"I'm lookin' at a tin star with a drunk pinned on it."

Il y aurait de quoi trouver El Dorado très paresseux, comme un remake mal dégrossi de l'excellent Rio Bravo du même Howard Hawks sorti presque dix ans plus tôt. Les ressemblances sont bien trop nombreuses pour ne pas les envisager comme les deux faces d'une même pièce qui se répondent : John Wayne incarne un justicier ambivalent (John T. Chance en 1959 et Cole Thornton ici en 1967) en charge de faire respecter la loi suite à l'arrestation et l'emprisonnement d'un "méchant", il y a son ami alcoolique un peu malgré lui (Dean Martin / Dude d'un côté, Robert Mitchum / Jimmy de l'autre) qui a du mal à s'affirmer, un vieux briscard qui les aide dans leur tâche (Walter Brennan / Stumpy et Arthur Hunnicutt / Bugle), le jeune inexpérimenté de service (Ricky Nelson / Colorado et James Caan / Mississippi) et la femme amoureuse (Angie Dickinson / Faethers et Charlene Holt / Maud).
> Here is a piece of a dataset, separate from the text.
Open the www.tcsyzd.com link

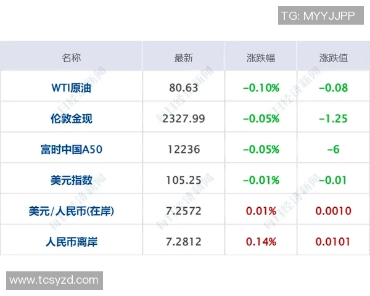click(x=54, y=280)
Le lieu central est également le même, une prison à défendre contre des sbires cherchant par tous les moyens à faire s'évader leur patron, mais aussi le point névralgique des prises de décision et de l'organisation stratégique.


Vu sous cet angle, le jeu des correspondances, il s'agit presque d'un décalque...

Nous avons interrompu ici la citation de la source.